Required work → Continue the personal essay below about quitting social media influencing, picking up right after its last sentence; the data after it is not part of the essay.

Document section →
· · · · ·

This has been on my mind for a while, but I worry it’ll seem like I’m yucking someone else’s yum. So, before I begin, just know that this is about my personal journey and no one else’s.
I am done with social media influencing.
I wanted to have a YouTube channel from the moment I learned what it was. What a fascinating concept — anyone could broadcast themselves to the world and potentially reach millions of people! But I didn’t know what I wanted to say, and didn’t know how to get started. In 2016, two big things happened to me; I became a mom, and I started a business for moms called The Sensible Mama (now LYMIA BRAND). I felt like I finally had a purpose, something that people would actually want to hear me talk about. So, scared as I was, I got started. I used my YouTube channel to provide helpful content to moms like me. The channel covered a huge spectrum of topics from how to pack a diaper bag, to carrying a baby in a ring sling, to the impact of motherhood on mental health. It felt so good to provide something of value to other moms, while growing a business at the same time.
As social media grew into what it is today, having a presence on social media became less about broadcasting and more about influencing.
Every day, my inbox is slammed with inquiries from brands who want to use my social media presence (and credibility) to promote their products. These offers used to give me a thrill. How privileged was I that brands I know and love want to pay ME to promote their stuff?! Initially, I took brand deals here and there to see what it was like. And to be fully transparent, it was a really cool feeling to get paid to do something like that! But it also felt very hollow.
In 2020, when adults like me poured onto TikTok as a way to keep ourselves entertained during the pandemic, many of us quickly grew massive platforms. It was such a fun time. Unlike YouTube where there was so much work that went into producing a video, on TikTok you could film, edit, and upload a video in minutes. We were all just trying to have fun back then, and maybe lift each other’s spirits, too. But of course, as brands took notice of the power of TikTok, the app quickly shifted from being all about fun and authenticity, to being the home of cleverly disguised ads. When TikTok, Facebook, and Instagram rolled out their own creator funds, which allowed creators to make money from their own content without working with brands, we saw content stop being about people’s hearts and interests and start being about going viral. Everyone was hopping on trends, or trying to be controversial, sensational, or absurd to get their content pushed to larger crowds and make more money. For a time, we all got sucked into the opportunity. But now, three years later, some of us are still leaning into the life of influencing, while others of us are deciding we’ve had enough.

· · · · ·

Provided material →

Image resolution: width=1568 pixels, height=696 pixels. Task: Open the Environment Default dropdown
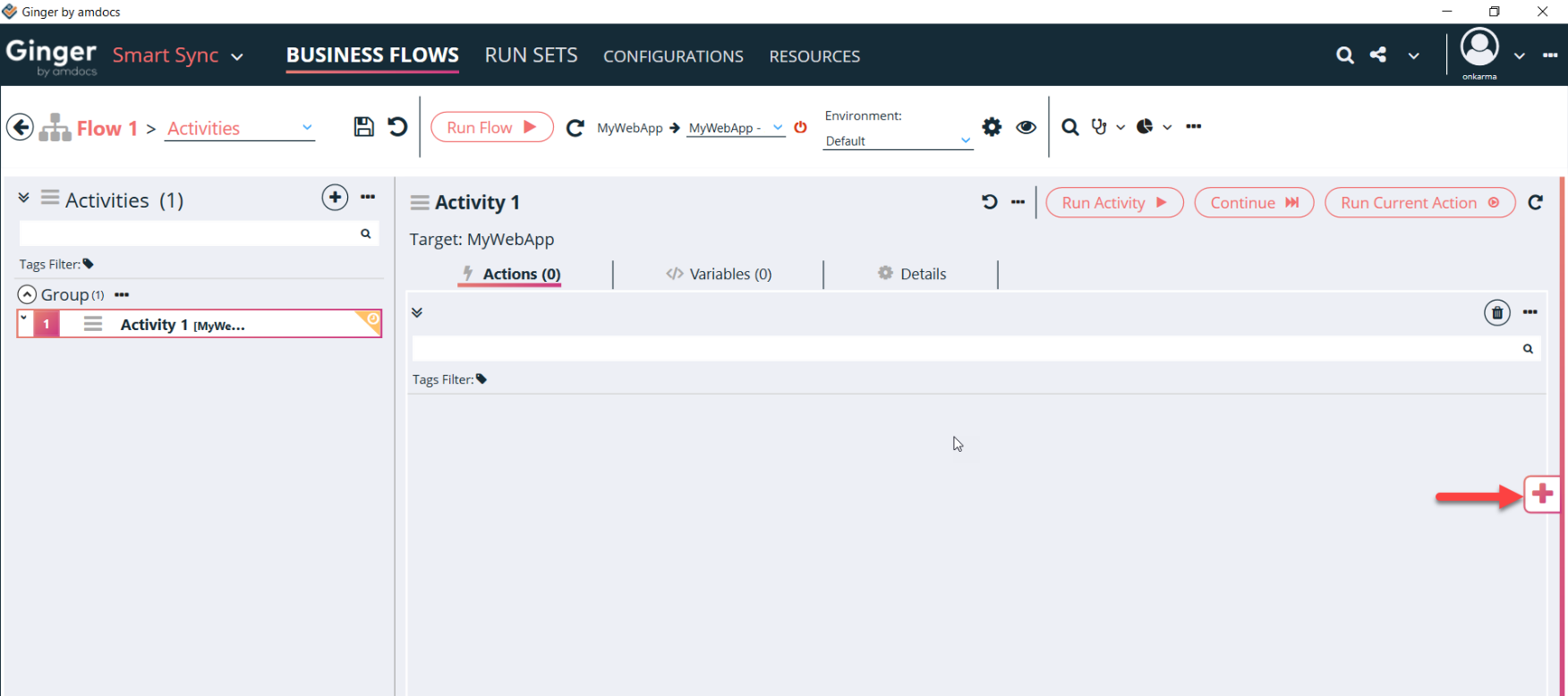pos(898,140)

· · · · ·

Result for this task →
Listen, I am all for people — especially women and moms — using unconventional revenue streams to provide for their families. The beauty of social media influencing is that it gives you the opportunity to work from home and be in complete control of the work you do. I’ve known several influencers who were so successful at it that they began doing it full time, and eventually even their husbands retired to help them with their social media business. What a dream! So, I’m not knocking the people who have made influencing work for them.
It’s just not for me anymore.
For years, I have missed out on being present in special moments because I was thinking about the best angle to get an #Instaworthy photo. I’ve intruded on my kids’ lives by sticking my phone in their face to get a quick Instagram story. How would the world survive if they didn’t know that we’re making PlayDoh monsters right now?!
I’ve exhausted myself with planning content, rethinking content, filming things over and over until I get them the way I want them. Sleepless nights were spent editing videos for YouTube, only to have them tank because that app only pushes out a certain kind of content these days. I’ve made myself physically sick worrying over the hateful and cruel comments that internet strangers lob at me every day just for existing. And for what? Some money? For fans? For getting recognized?
Influencing is a mindset, and it’s one I’m checking out of.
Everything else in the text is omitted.